## Extracted entries
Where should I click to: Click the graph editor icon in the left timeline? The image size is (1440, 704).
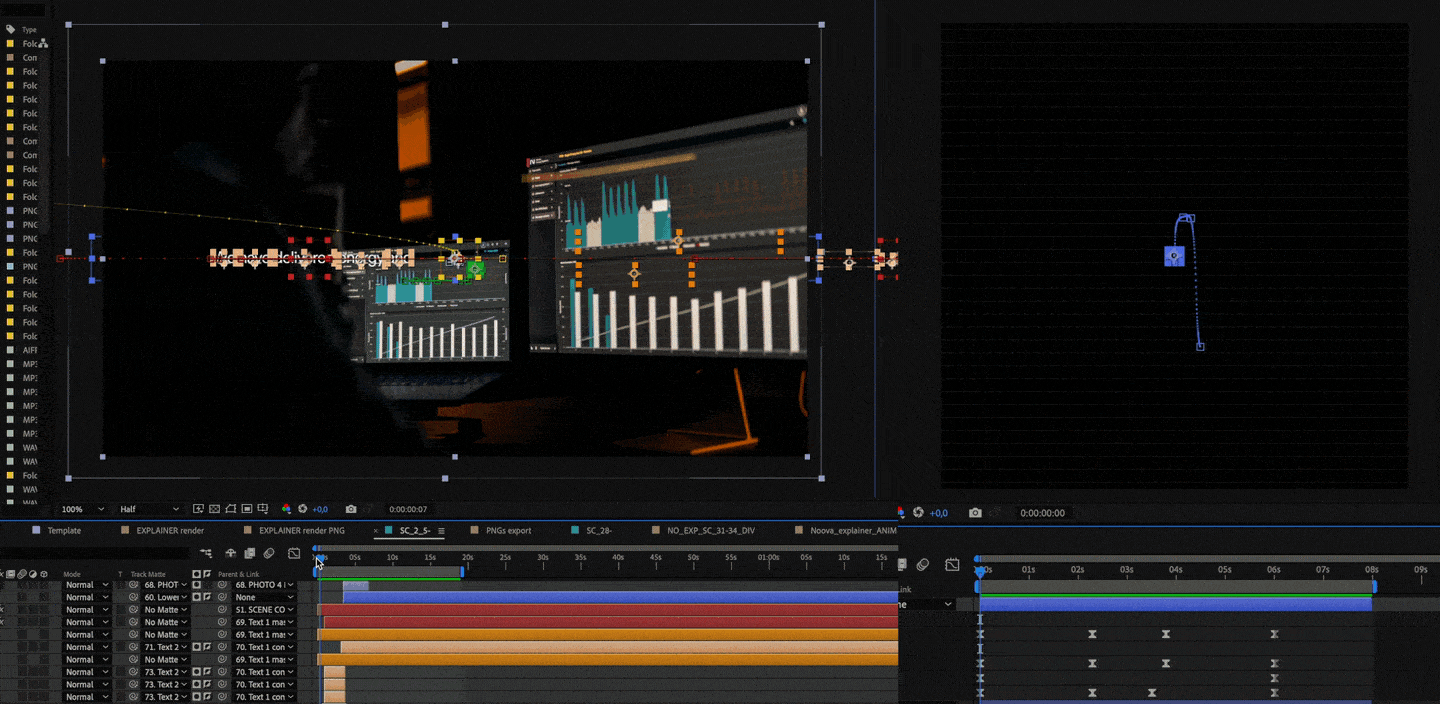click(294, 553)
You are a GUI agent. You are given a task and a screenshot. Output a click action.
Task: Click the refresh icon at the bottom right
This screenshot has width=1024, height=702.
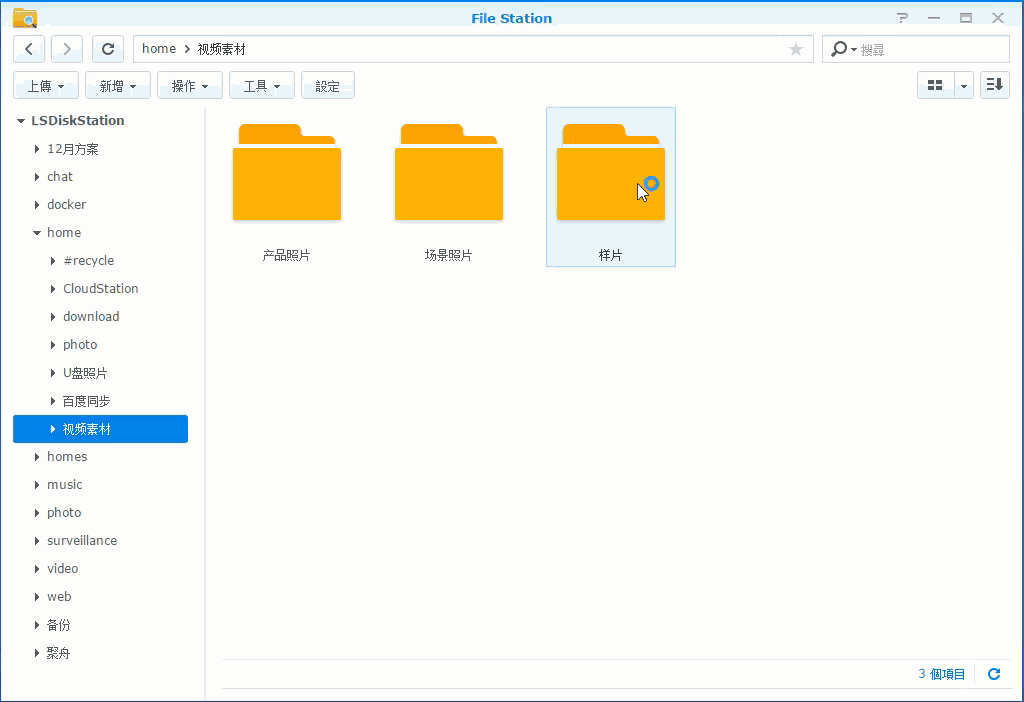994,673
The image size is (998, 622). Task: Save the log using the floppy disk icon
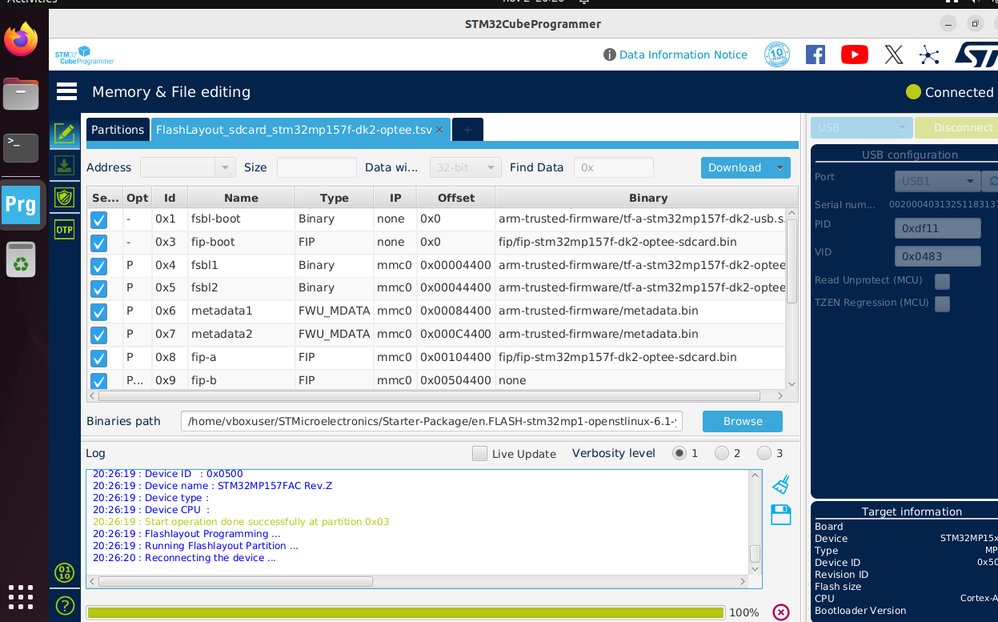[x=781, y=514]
---
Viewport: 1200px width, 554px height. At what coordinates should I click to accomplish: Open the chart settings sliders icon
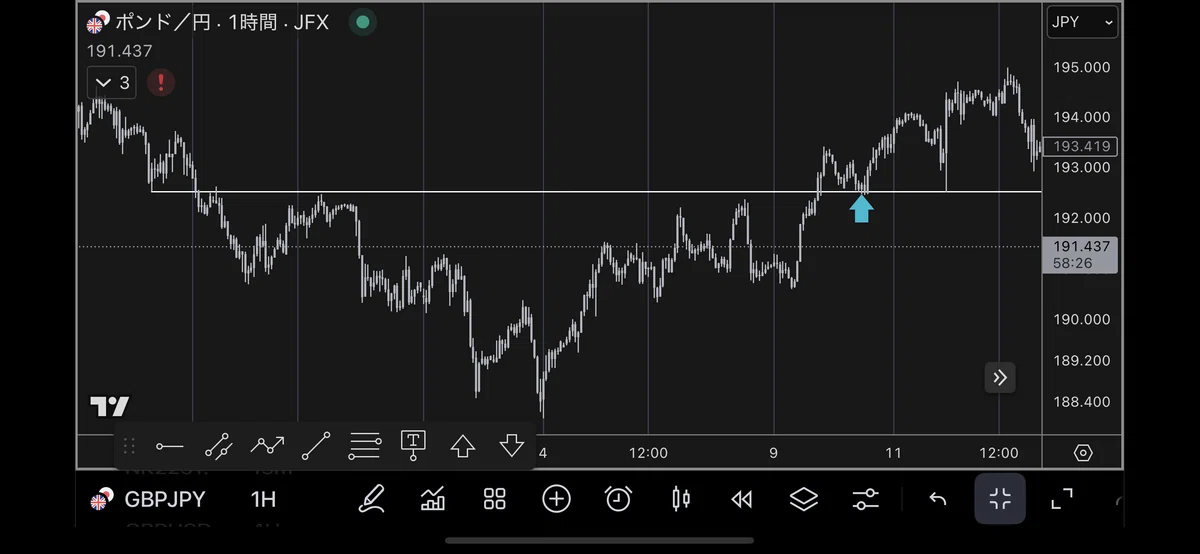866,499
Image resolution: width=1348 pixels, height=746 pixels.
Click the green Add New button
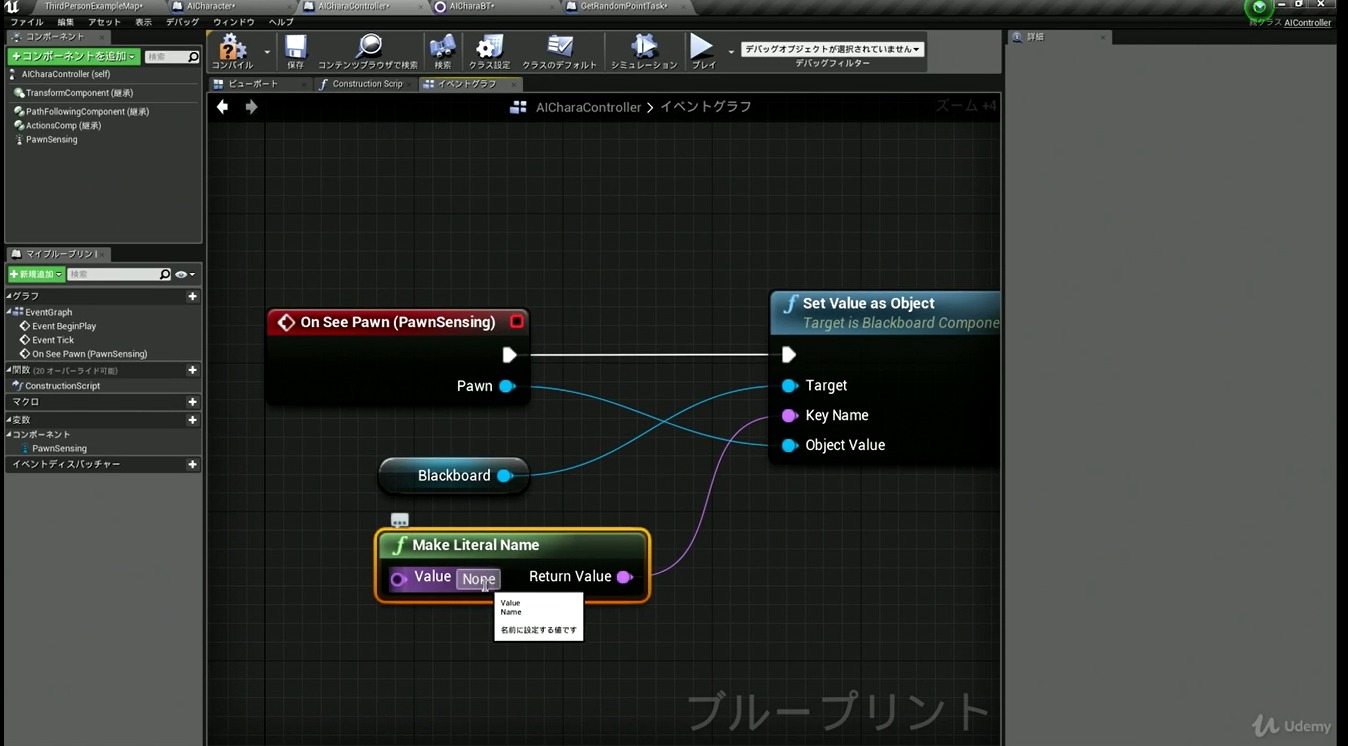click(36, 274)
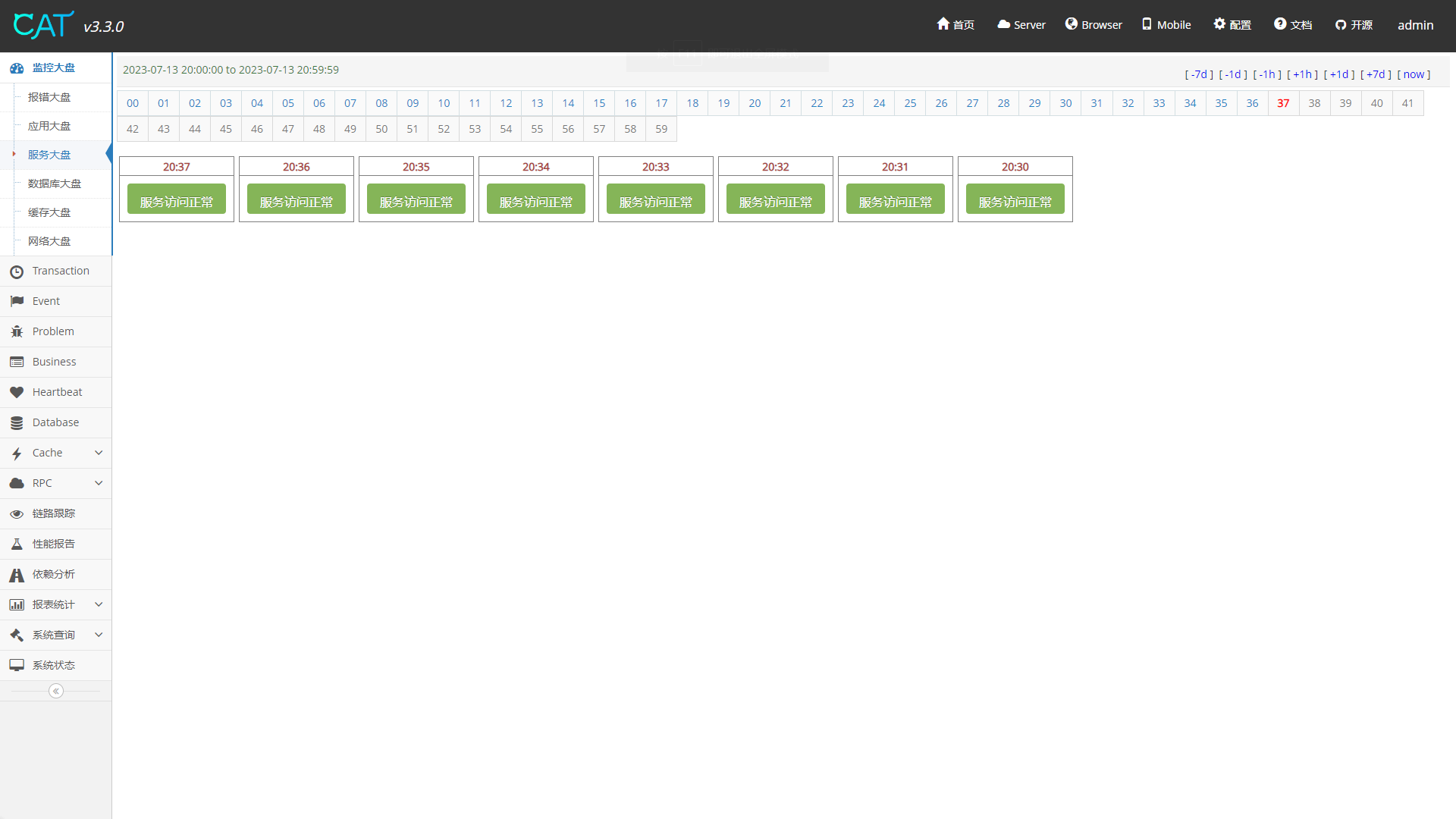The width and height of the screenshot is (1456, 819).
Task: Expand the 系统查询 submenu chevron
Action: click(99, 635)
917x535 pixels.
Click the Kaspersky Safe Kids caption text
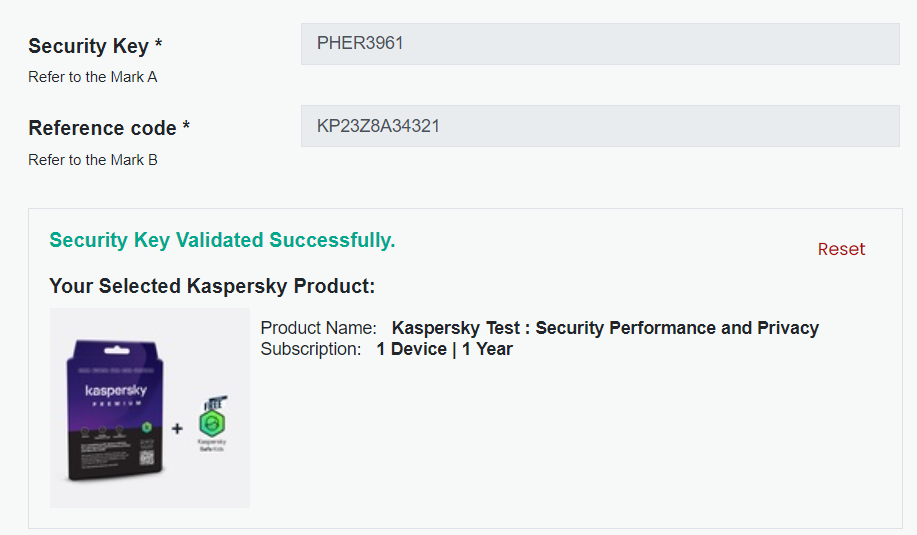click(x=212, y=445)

## The task
Please reproduce, word for word, the stretch of the listing from the line containing "Image resolution: width=1348" through the line containing "click(x=212, y=445)". Leave the pictures out of your answer.

## Finished answer
Image resolution: width=1348 pixels, height=746 pixels.
Click the green Add New button
click(36, 274)
The width and height of the screenshot is (1456, 819).
Task: Expand the 系统查询 submenu chevron
Action: click(99, 635)
917x535 pixels.
Click the Kaspersky Safe Kids caption text
click(x=212, y=445)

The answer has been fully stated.